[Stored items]
↓
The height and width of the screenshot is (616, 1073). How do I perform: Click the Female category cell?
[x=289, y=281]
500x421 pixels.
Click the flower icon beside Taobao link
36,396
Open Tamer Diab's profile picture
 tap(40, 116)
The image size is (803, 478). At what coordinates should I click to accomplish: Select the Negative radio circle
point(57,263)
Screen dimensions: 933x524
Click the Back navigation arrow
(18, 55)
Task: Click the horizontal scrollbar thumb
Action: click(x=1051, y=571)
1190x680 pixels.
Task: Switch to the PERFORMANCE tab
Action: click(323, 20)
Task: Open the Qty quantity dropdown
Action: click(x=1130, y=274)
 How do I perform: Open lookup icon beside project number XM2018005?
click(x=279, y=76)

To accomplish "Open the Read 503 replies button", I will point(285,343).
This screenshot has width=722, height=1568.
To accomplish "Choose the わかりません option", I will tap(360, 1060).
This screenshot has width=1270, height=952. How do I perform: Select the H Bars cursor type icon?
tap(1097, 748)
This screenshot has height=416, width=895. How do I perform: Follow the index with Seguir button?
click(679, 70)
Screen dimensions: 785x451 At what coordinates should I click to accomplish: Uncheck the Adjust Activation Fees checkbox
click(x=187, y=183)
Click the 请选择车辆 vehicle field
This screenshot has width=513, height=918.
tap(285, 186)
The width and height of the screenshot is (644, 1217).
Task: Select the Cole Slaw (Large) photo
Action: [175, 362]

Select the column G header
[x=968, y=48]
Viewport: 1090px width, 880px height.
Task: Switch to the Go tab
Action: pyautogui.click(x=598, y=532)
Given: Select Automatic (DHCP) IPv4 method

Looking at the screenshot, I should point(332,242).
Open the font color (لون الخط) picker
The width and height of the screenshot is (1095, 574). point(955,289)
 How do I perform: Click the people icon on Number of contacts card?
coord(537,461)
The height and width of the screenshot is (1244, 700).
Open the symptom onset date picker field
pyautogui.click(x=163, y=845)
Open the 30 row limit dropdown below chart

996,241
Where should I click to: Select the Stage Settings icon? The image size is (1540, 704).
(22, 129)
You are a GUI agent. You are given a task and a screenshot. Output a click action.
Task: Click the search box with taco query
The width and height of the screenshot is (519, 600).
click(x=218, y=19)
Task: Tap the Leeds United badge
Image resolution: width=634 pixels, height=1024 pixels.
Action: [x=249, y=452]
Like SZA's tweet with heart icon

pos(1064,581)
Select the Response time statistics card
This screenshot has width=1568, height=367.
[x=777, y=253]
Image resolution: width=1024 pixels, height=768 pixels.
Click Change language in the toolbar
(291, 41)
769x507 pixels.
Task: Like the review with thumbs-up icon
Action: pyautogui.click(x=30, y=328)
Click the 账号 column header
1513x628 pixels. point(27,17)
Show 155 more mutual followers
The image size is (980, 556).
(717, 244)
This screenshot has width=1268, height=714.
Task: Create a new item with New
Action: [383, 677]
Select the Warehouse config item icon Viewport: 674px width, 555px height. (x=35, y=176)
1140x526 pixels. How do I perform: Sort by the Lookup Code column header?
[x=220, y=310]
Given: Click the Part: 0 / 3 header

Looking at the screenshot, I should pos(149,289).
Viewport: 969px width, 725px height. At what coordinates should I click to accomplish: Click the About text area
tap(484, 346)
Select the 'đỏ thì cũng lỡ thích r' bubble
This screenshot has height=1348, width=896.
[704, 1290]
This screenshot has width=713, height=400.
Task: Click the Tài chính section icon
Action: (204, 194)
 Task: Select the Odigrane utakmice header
↑
* [EXERCISE] Could you reproduce all the records exactly?

* [RESULT FOR THIS EXERCISE]
The height and width of the screenshot is (616, 1073). How do I perform: Click the Female category cell?
[x=289, y=281]
500x421 pixels.
Click the flower icon beside Taobao link
36,396
Open Tamer Diab's profile picture
 tap(40, 116)
The image size is (803, 478). At what coordinates should I click to accomplish: Select the Negative radio circle
point(57,263)
Screen dimensions: 933x524
Click the Back navigation arrow
(18, 55)
Task: Click the horizontal scrollbar thumb
Action: click(x=1051, y=571)
1190x680 pixels.
Task: Switch to the PERFORMANCE tab
Action: click(323, 20)
Task: Open the Qty quantity dropdown
Action: click(x=1130, y=274)
 How do I perform: Open lookup icon beside project number XM2018005?
click(x=279, y=76)

To accomplish "Open the Read 503 replies button", I will point(285,343).
This screenshot has width=722, height=1568.
To accomplish "Choose the わかりません option", I will tap(360, 1060).
This screenshot has width=1270, height=952. How do I perform: Select the H Bars cursor type icon?
tap(1097, 748)
This screenshot has height=416, width=895. How do I perform: Follow the index with Seguir button?
click(679, 70)
Screen dimensions: 785x451 At what coordinates should I click to accomplish: Uncheck the Adjust Activation Fees checkbox
click(x=187, y=183)
Click the 请选择车辆 vehicle field
This screenshot has width=513, height=918.
tap(285, 186)
The width and height of the screenshot is (644, 1217).
Task: Select the Cole Slaw (Large) photo
Action: [175, 362]

Select the column G header
[x=968, y=48]
Viewport: 1090px width, 880px height.
Task: Switch to the Go tab
Action: pyautogui.click(x=598, y=532)
Given: Select Automatic (DHCP) IPv4 method

Looking at the screenshot, I should point(332,242).
Open the font color (لون الخط) picker
The width and height of the screenshot is (1095, 574). point(955,289)
 How do I perform: Click the people icon on Number of contacts card?
coord(537,461)
The height and width of the screenshot is (1244, 700).
Open the symptom onset date picker field
pyautogui.click(x=163, y=845)
Open the 30 row limit dropdown below chart

996,241
Where should I click to: Select the Stage Settings icon? The image size is (1540, 704).
(22, 129)
You are a GUI agent. You are given a task and a screenshot. Output a click action.
Task: Click the search box with taco query
The width and height of the screenshot is (519, 600).
click(x=218, y=19)
Task: Tap the Leeds United badge
Image resolution: width=634 pixels, height=1024 pixels.
Action: [x=249, y=452]
Like SZA's tweet with heart icon

pos(1064,581)
Select the Response time statistics card
This screenshot has width=1568, height=367.
[x=777, y=253]
Image resolution: width=1024 pixels, height=768 pixels.
Click Change language in the toolbar
(291, 41)
769x507 pixels.
Task: Like the review with thumbs-up icon
Action: pyautogui.click(x=30, y=328)
Click the 账号 column header
1513x628 pixels. point(27,17)
Show 155 more mutual followers
The image size is (980, 556).
(717, 244)
This screenshot has width=1268, height=714.
Task: Create a new item with New
Action: [383, 677]
Select the Warehouse config item icon Viewport: 674px width, 555px height. (x=35, y=176)
1140x526 pixels. How do I perform: Sort by the Lookup Code column header?
[x=220, y=310]
Given: Click the Part: 0 / 3 header

Looking at the screenshot, I should pos(149,289).
Viewport: 969px width, 725px height. At what coordinates should I click to accomplish: Click the About text area
tap(484, 346)
Select the 'đỏ thì cũng lỡ thích r' bubble
This screenshot has height=1348, width=896.
[704, 1290]
This screenshot has width=713, height=400.
Task: Click the Tài chính section icon
Action: (204, 194)
 Task: Select the Odigrane utakmice header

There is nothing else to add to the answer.